__What to produce__: Copy out every line of the material below word for word, keeping the original order.

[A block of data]
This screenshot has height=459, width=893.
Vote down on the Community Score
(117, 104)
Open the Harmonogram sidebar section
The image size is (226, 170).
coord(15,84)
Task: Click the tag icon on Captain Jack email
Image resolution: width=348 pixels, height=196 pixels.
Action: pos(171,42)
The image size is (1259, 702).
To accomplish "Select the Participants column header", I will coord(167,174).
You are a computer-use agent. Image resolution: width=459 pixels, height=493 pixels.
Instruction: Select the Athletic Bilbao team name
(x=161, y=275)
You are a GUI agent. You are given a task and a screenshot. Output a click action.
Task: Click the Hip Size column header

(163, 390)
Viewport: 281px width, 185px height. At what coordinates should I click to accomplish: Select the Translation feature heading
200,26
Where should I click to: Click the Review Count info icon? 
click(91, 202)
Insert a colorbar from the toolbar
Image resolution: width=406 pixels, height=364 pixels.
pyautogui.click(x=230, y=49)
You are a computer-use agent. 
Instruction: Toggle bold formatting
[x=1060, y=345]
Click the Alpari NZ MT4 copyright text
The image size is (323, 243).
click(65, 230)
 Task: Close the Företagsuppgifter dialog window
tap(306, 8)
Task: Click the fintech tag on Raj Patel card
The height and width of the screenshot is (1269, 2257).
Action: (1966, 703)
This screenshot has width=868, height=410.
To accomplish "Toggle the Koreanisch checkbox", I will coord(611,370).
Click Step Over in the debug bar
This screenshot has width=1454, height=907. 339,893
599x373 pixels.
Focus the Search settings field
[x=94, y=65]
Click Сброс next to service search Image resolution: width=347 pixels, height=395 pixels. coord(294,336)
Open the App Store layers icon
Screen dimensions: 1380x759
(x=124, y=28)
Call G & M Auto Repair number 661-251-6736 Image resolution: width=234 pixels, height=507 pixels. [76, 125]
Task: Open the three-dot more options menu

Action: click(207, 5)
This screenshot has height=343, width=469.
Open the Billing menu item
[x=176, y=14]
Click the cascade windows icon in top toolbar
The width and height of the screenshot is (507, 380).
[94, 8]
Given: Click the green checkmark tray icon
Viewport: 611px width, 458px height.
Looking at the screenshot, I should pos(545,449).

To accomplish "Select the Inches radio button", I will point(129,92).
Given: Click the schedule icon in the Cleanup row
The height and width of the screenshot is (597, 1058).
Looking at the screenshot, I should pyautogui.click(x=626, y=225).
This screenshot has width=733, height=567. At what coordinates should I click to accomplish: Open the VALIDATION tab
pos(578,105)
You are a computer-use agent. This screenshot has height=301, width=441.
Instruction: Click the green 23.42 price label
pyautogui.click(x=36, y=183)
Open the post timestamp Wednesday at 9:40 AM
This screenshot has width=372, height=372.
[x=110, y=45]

__Exercise response__:
This screenshot has height=459, width=893.
Vote down on the Community Score
(117, 104)
Open the Harmonogram sidebar section
The image size is (226, 170).
coord(15,84)
Task: Click the tag icon on Captain Jack email
Image resolution: width=348 pixels, height=196 pixels.
Action: pos(171,42)
The image size is (1259, 702).
To accomplish "Select the Participants column header", I will coord(167,174).
You are a computer-use agent. Image resolution: width=459 pixels, height=493 pixels.
Instruction: Select the Athletic Bilbao team name
(x=161, y=275)
You are a GUI agent. You are given a task and a screenshot. Output a click action.
Task: Click the Hip Size column header

(163, 390)
Viewport: 281px width, 185px height. At what coordinates should I click to accomplish: Select the Translation feature heading
200,26
Where should I click to: Click the Review Count info icon? 
click(91, 202)
Insert a colorbar from the toolbar
Image resolution: width=406 pixels, height=364 pixels.
pyautogui.click(x=230, y=49)
You are a computer-use agent. 
Instruction: Toggle bold formatting
[x=1060, y=345]
Click the Alpari NZ MT4 copyright text
The image size is (323, 243).
click(65, 230)
 Task: Close the Företagsuppgifter dialog window
tap(306, 8)
Task: Click the fintech tag on Raj Patel card
The height and width of the screenshot is (1269, 2257).
Action: (1966, 703)
This screenshot has width=868, height=410.
To accomplish "Toggle the Koreanisch checkbox", I will coord(611,370).
Click Step Over in the debug bar
This screenshot has width=1454, height=907. 339,893
599x373 pixels.
Focus the Search settings field
[x=94, y=65]
Click Сброс next to service search Image resolution: width=347 pixels, height=395 pixels. coord(294,336)
Open the App Store layers icon
Screen dimensions: 1380x759
(x=124, y=28)
Call G & M Auto Repair number 661-251-6736 Image resolution: width=234 pixels, height=507 pixels. [76, 125]
Task: Open the three-dot more options menu

Action: click(207, 5)
This screenshot has height=343, width=469.
Open the Billing menu item
[x=176, y=14]
Click the cascade windows icon in top toolbar
The width and height of the screenshot is (507, 380).
[94, 8]
Given: Click the green checkmark tray icon
Viewport: 611px width, 458px height.
Looking at the screenshot, I should pos(545,449).

To accomplish "Select the Inches radio button", I will point(129,92).
Given: Click the schedule icon in the Cleanup row
The height and width of the screenshot is (597, 1058).
Looking at the screenshot, I should pyautogui.click(x=626, y=225).
This screenshot has width=733, height=567. At what coordinates should I click to accomplish: Open the VALIDATION tab
pos(578,105)
You are a computer-use agent. This screenshot has height=301, width=441.
Instruction: Click the green 23.42 price label
pyautogui.click(x=36, y=183)
Open the post timestamp Wednesday at 9:40 AM
This screenshot has width=372, height=372.
[x=110, y=45]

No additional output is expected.